A NOCTURNAL NEWSPAPER

Sole correspondent, editor, advertiser, and subscriber:

Gururaj Manjeshwar Kamath, Esq.

 

Copying out the headline from the morning’s newspaper:

BJP City Councillor Blasts Congressman

 

He rubbed and scratched and rewrote it:

2 October 1989

BJP City Councillor, who needs money in a hurry to build a new mansion on Rose Lane, blasts congressman. Tomorrow he will receive a brown bag full of cash from the Congress Party, and then he will stop blasting the congressman.

 

Then he lay in bed and closed his eyes, eager for the darkness to arrive and make his town a decent place again.

One night he thought,
There is only one night of my vacation left.
The dawn was breaking already, and he hurried back to the YMCA. He stopped. He was sure that he was seeing an elephant outside the building. Was he dreaming? What on earth would an elephant be doing, at this hour, in the middle of his town? It was beyond the bounds of reason. Yet it looked real and tangible to his eyes; only one thing made him think it was not a real elephant—it was absolutely still. He said to himself,
Elephants move and make some noise all the time, therefore you are not really seeing an elephant.
He closed his eyes and walked up to the entrance of the YMCA; and when he opened them again he was staring at a tree. He touched the bark, and thought:

This is the first hallucination I have had in my life.

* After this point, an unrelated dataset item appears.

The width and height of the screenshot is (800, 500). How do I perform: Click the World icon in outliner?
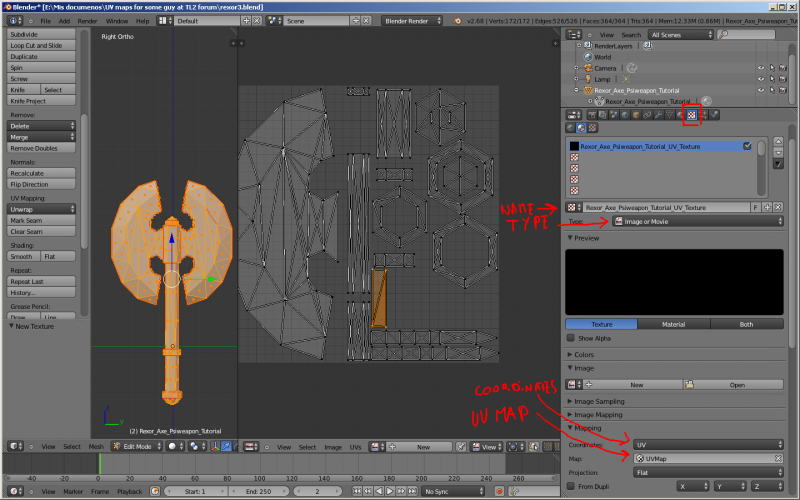[586, 57]
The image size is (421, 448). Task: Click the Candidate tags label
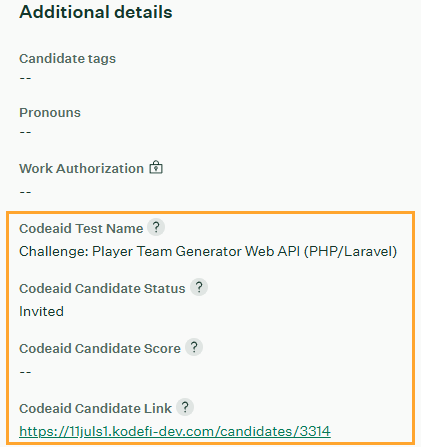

When he returned to the office the next day, everyone said Gururaj was back to his old self. He had missed his office life; he had wanted to come back.

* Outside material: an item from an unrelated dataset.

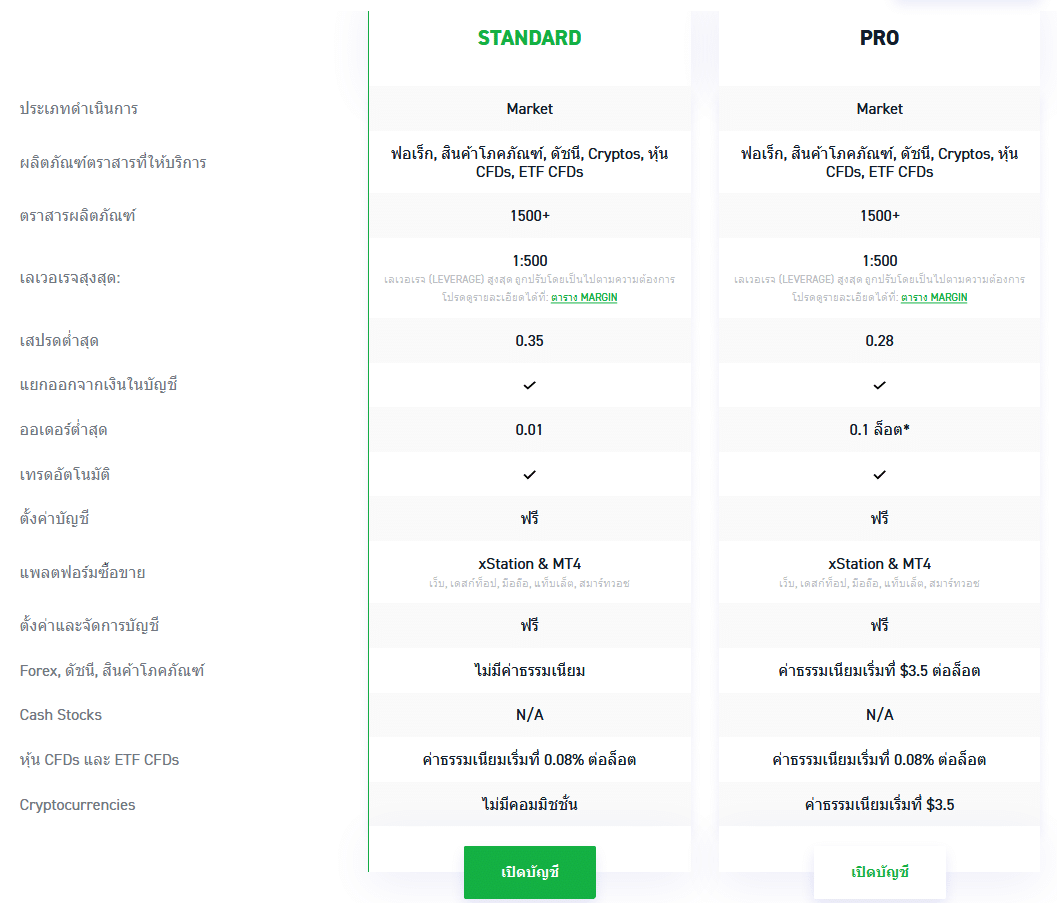Select the PRO account heading

(x=879, y=38)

“Thank you for your offer to arrange a marriage,” he told the editor-in-chief, as they had tea together in his room. “But I’m married to my work anyway.”

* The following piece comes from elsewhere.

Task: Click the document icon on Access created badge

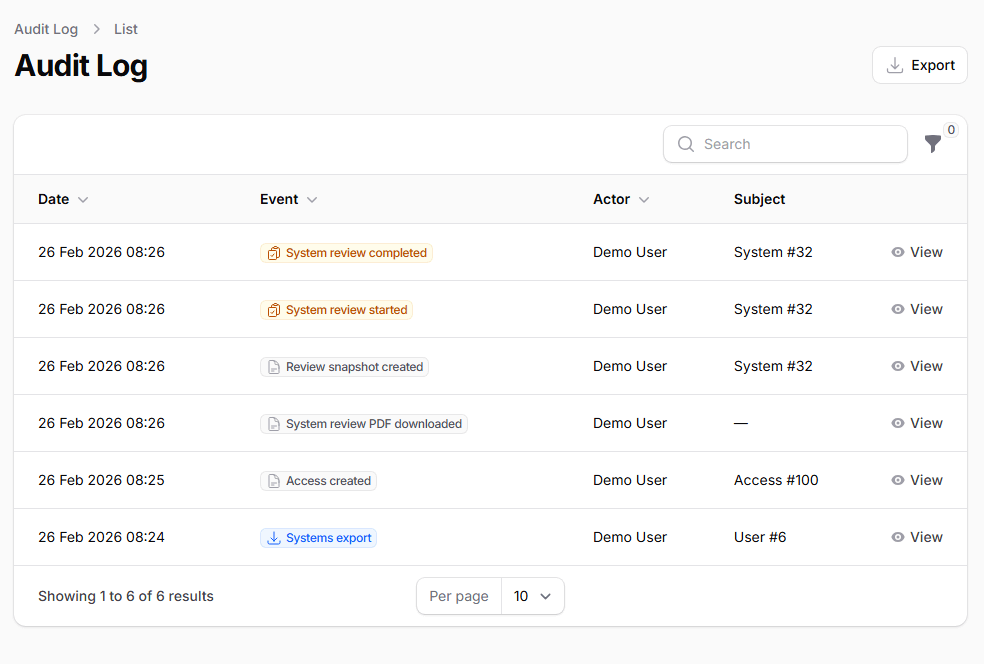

Sitting in the newsroom with young men just out of college, he edited stories with all his old cheer. After all the young men were gone, he stayed back, digging through the archives. He had come back to work with a purpose. He was going to write a history of Kittur. An infernal history of Kittur—in it every event in the past twenty years would be reinterpreted. He took out old newspapers, and carefully read each front page. Then, a red pen in hand, he scratched out and rewrote words, which fulfilled two purposes—one, it defaced the newspapers of the past, and two, it allowed him to figure out the true relationship between the words and the characters in the news events. At first, designating Hindi—the Gurkha’s language—as the language of the truth, he rewrote the Kannada-language headlines of the newspaper in Hindi; then he switched to English, and finally he adopted a code in which he substituted each letter of the Roman alphabet for the one immediately after it—he had read somewhere that Julius Caesar had invented this code for his army—and, to complicate matters further, he invented symbols for certain words; for instance, a triangle with a dot inside represented the word “bank.” Other symbols were ironically inspired; for instance, a Nazi swastika represented the Congress Party, and the nuclear disarmament symbol the BJP, and so on. One day, looking back over the past week’s notes, he found that he had forgotten half the symbols, and he no longer understood what he had written.
Good,
he thought,
that is the way it should be. Even the writer of the truth should not know the truth entire. Every true word, upon being written, is like the full moon, and daily it wanes, and then passes entirely into obscurity. That is the way of all things.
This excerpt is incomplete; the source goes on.